Zombie Simpsons can’t sustain a plot across twenty minutes, much less twenty episodes.  A season long plot would have to make sense across weeks and weeks of episodes.  Zombie Simpsons has a hard time making sense within individual scenes.  Far more devastatingly, it would require change and progress from the characters.  Bart and Lisa would have to grow up a little, Homer and Marge would have to go through some kind of crisis, even the supporting characters would be expected to find themselves in at least somewhat changed circumstances.  All of that would leave the show looking nothing like The Simpsons, and looking like The Simpsons is the only thing that keeps Zombie Simpsons going. 

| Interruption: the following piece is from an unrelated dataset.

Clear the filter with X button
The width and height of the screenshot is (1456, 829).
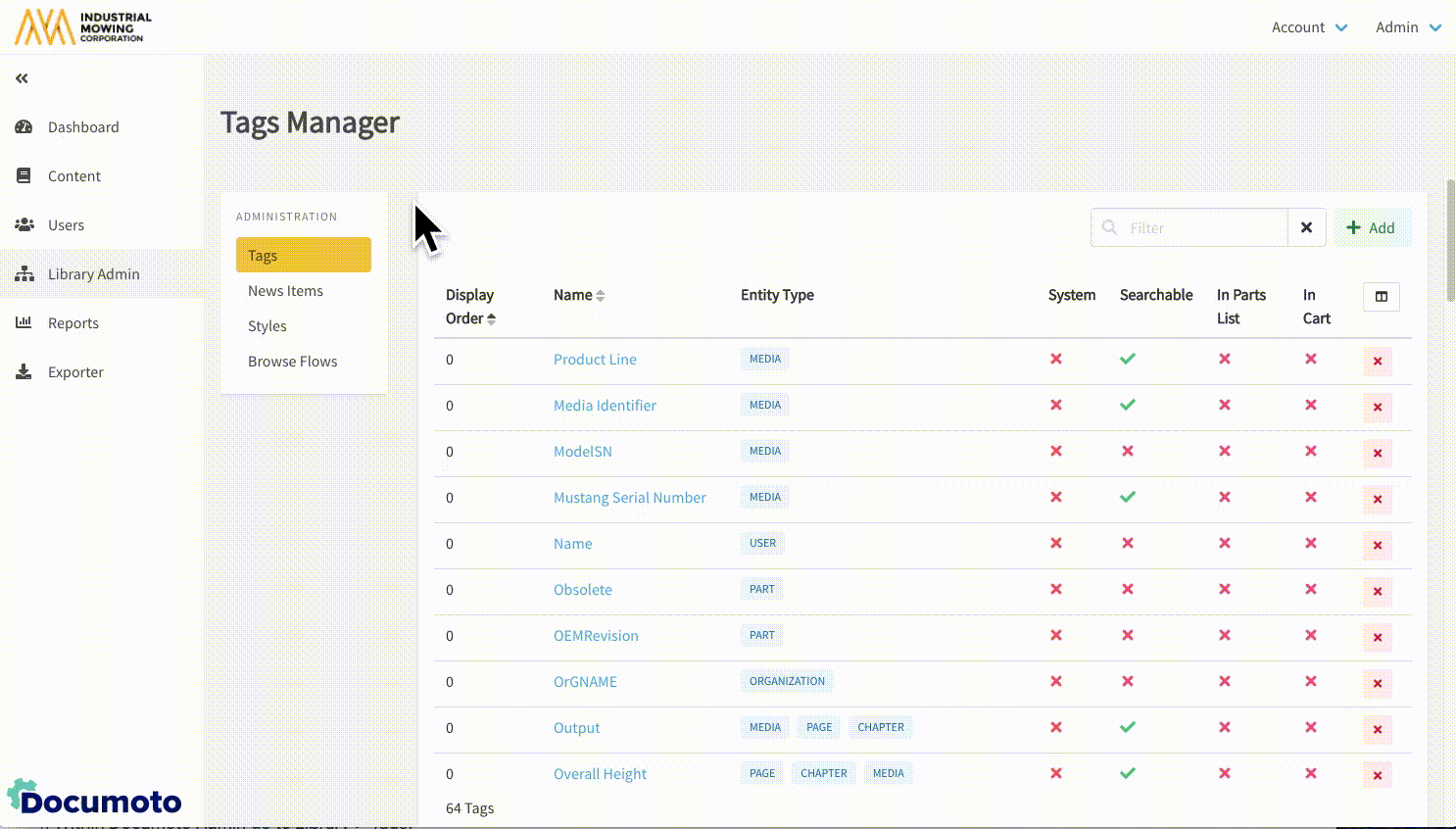[1306, 228]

Making Bart and Lisa older, as suggested in #3 “Age the Show”, would also damage the resemblance to The Simpsons.  Beyond that, moving the characters forward a few years wouldn’t change things much, if at all.  Here’s the full text:

Next season, have Bart and Lisa inexplicably graduate from second and fourth grade, and have them in fifth and seventh, respectively. Why so far in advance? Because Miss Hoover and Mrs. Krabappel have both gone as far (if not further) as their characters will allow, and they’ve become tired and boring. (They’re, of course, not the only ones on the show, but they’re a necessary reduction.) There’s a HUGE difference between being in elementary and middle school (I still shudder thinking about it), and this would allow a whole new setting for the writers to create, something the new guys haven’t been able to do for years. Skinner can "graduate," too, in a Mr. Fenny from Boy Meets World-like situation.

I’ll agree that the worlds of seventh and fifth grade are a lot different than those of fourth and second, but Zombie Simpsons came untethered from grade school reality a long time ago.  Bart being in the fourth grade hasn’t stopped them from giving him a new girlfriend every other season.  Lisa being in the second grade didn’t keep her from entering a movie at the Sundance Film Festival or protect her from more adolescent problems like that time she got an eating disorder.  And if you’re dropping Hoover and Krabappel, why are you keeping Skinner?  He’s just as played out as they are. 

Instituting a season long plot arc would sever whatever connection remains between Zombie Simpsons and The Simpsons, but merely tinkering with the formula by pushing ahead a couple of years wouldn’t change the worn out format they’re stuck with.  It’s a catch-22, if they changed the show enough to make it genuinely fresh, it wouldn’t be anything like The Simpsons, but if they just tinkered with things, it wouldn’t change things enough to make a difference. 

This (plus the profitability of the rut) is why any ideas to revitalize the show are dead on arrival.  Whether you’re talking about shifting it forward in time, season long plot arcs, going spin-off showcase style and concentrating on other characters, all of them have one thing in common: they abandon the essential Homer, Marge and their small kids setup.  Zombie Simpsons can be about them as they are, or it can be about something else and drop everything from The Simpsons except the setting.  It can’t be both.